Tax Facts

Should You Take RMDs Early in the Year or Wait?

Planning for required minimum distributions (RMDs) can be complex and fact intensive. Any number of strategies can be used to benefit taxpayers, particularly in their pre-retirement years. It is, however, important to remember that planning opportunities do not disappear merely because an individual reaches their required beginning date and so becomes obligated to take RMDs. The amount of an individual's RMD is set in stone as of December 31 of the prior year—so there's no opportunity to reduce 2026 RMDs after December 31, 2025. That said, today's volatility in the equity markets means that many clients may be interested in learning whether their timing approach to taking RMDs can make a difference—in terms of taking the RMD early in the year or waiting until year-end. It's important that clients understand the pros and cons of the various approaches to RMD timing when developing a strategy for satisfying the IRS rules.

Waiting Until Year-End for RMDs

It's not uncommon for retirement account owners to wait until the end of the year to take their RMDs in one single lump sum. The primary benefit is that the funds remain invested for the year and the individual benefits from the added year of tax-deferred growth on the account balance.

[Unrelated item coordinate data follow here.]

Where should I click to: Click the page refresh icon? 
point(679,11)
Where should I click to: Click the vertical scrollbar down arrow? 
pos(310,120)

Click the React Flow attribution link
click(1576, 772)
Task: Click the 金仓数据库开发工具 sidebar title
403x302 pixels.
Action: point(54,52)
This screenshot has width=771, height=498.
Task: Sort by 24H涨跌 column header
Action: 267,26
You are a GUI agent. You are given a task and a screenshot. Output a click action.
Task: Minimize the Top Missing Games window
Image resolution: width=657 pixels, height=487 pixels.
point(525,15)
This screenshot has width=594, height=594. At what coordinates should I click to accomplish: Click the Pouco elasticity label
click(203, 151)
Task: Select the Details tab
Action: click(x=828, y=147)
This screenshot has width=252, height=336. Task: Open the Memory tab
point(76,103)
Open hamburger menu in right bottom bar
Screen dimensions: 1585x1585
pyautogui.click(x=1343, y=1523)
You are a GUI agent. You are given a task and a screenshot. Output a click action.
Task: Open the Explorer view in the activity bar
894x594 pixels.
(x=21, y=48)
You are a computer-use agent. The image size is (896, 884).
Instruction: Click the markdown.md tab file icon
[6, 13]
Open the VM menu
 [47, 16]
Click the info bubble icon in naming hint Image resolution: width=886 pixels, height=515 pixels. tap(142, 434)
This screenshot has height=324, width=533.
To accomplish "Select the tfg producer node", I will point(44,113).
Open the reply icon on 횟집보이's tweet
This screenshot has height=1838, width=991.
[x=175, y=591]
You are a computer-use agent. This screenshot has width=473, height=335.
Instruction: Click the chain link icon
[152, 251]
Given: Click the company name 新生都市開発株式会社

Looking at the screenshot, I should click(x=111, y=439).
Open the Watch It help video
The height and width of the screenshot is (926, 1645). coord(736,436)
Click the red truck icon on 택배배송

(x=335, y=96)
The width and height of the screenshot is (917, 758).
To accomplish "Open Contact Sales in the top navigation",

This is particularly true if the client plans to take their RMD and reinvest the funds in a taxable account (i.e., if they don't need the funds to live on throughout the year).

Of course, there's always the possibility that the client's portfolio can underperform throughout the year, meaning they would have benefitted from withdrawing the funds earlier in the year. That said, markets do tend to rebound even in shaky times, meaning that most clients would benefit from allowing the funds to continue growing.

Tax-deferred compounding can result in significant increases for wealthy taxpayers with large account balances. For smaller investors, the benefits may not be as significant. It's also important to consider the fact that the RMD period is usually shorter than the client's accumulation period—and that if a retiree's portfolio is relatively conservative, the benefits of allowing the funds to remain in the tax-deferred account may not be as significant.

The primary downside of waiting until the year-end is that the very end of the year tends to be a busy time for everyone. Waiting until year-end creates the risk that the client will forget to take their RMD—or that the retirement plan sponsor won't have sufficient time to execute the transaction.

Considerations When Taking RMDs Early

Losing the extra year of tax-deferred growth is obviously a consideration when deciding to take RMDs first thing. However, if the client is taking the funds out to cover living expenses and has concerns about market performance for the year ahead, taking RMDs early can give them the peace of mind of knowing their funds aren't at risk.

In particularly bad market downturns, Congress may act to suspend RMD obligations for a year. Individuals who take their RMDs early in the year due to fears about market underperformance may have to go through the hassle of putting the funds back into their retirement account.

Clients who are planning to execute Roth conversions may benefit from taking their RMDs early in the year. Individuals are required to satisfy their RMD obligations before executing a Roth conversion.

Spacing Contributions Throughout the Year

Another option is to split the difference and the RMD in intervals throughout the year (whether monthly, quarterly, etc.). The primary risk associated with this strategy is the risk of miscalculating the RMD amount if the client is manually making the calculations.

Many custodians and providers will calculate the installment payments on the client's behalf. This reduces the risk of getting it wrong and incurring penalties.

Electing the installment method also reduces the risk of withdrawing the funds too early or too late in the year. The method ensures that the clients receive a range of prices for the assets they sell throughout the year.

Conclusion

A range of issues can be relevant in determining the most advantageous strategy for timing a client's RMDs. Timing the market can be incredibly difficult so it's important to evaluate all relevant considerations when determining the best strategy. The timing of a client's RMD doesn't impact the amount they must pay—but it's important to understand the pros and cons of each possible option.